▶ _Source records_
+++++

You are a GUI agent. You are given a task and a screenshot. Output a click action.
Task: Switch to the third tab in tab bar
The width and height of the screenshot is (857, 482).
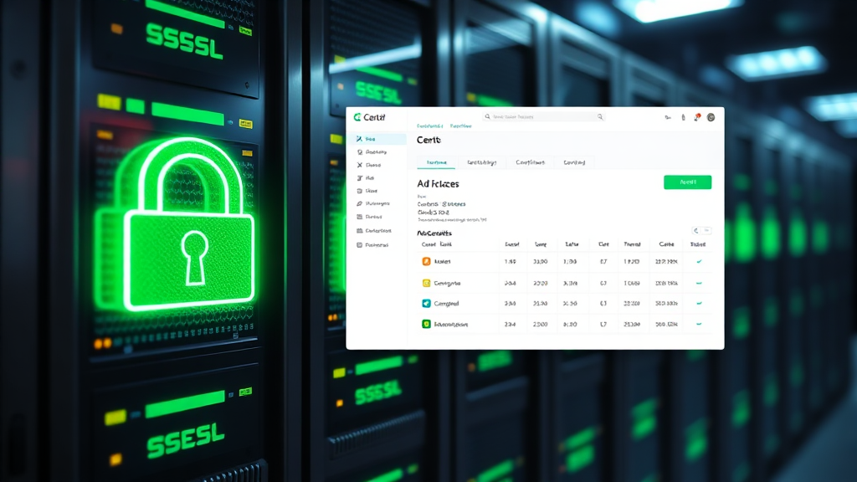click(530, 162)
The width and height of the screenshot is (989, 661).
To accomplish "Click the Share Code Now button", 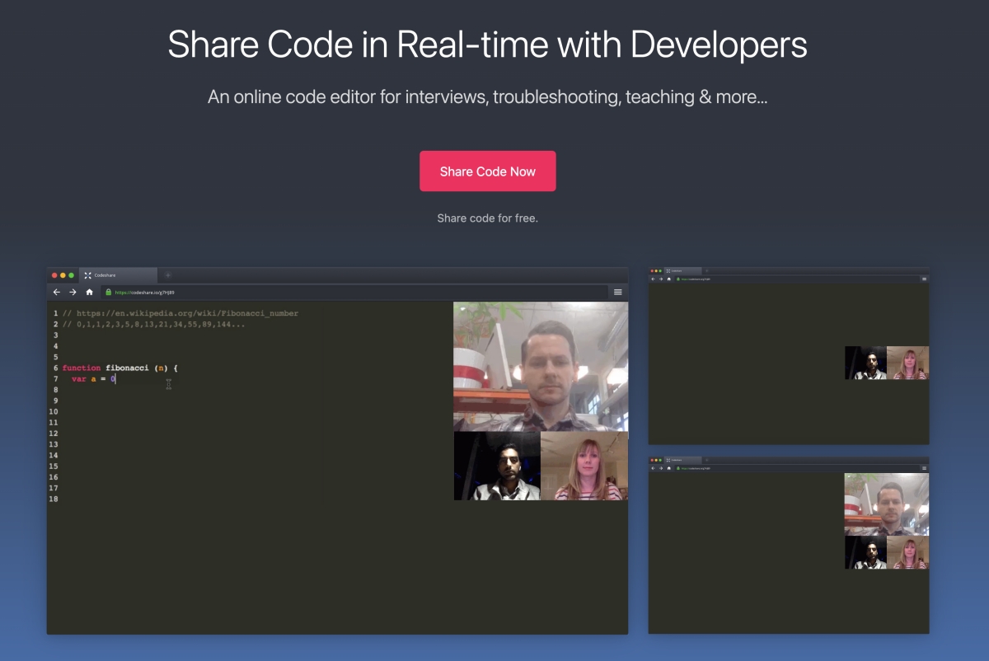I will (x=487, y=171).
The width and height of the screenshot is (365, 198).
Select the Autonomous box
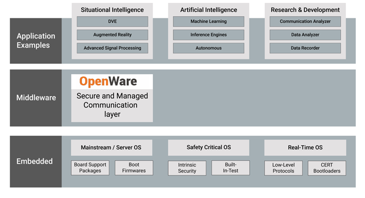[208, 49]
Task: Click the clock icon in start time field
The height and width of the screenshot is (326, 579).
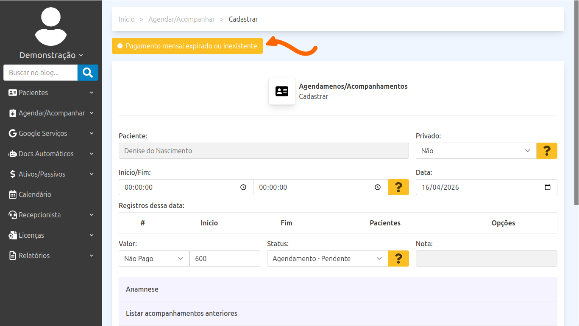Action: (243, 187)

+++++

▶ _WHAT TO DO_
Treating the line with "The width and height of the screenshot is (989, 661)." as the last line to include, retype the records exactly from their first line, excluding pictures.

▶ _EXPECTED ANSWER_
You are a GUI agent. You are given a task and a screenshot. Output a click action.
Task: Switch to the third tab in tab bar
The width and height of the screenshot is (857, 482).
click(530, 162)
The width and height of the screenshot is (989, 661).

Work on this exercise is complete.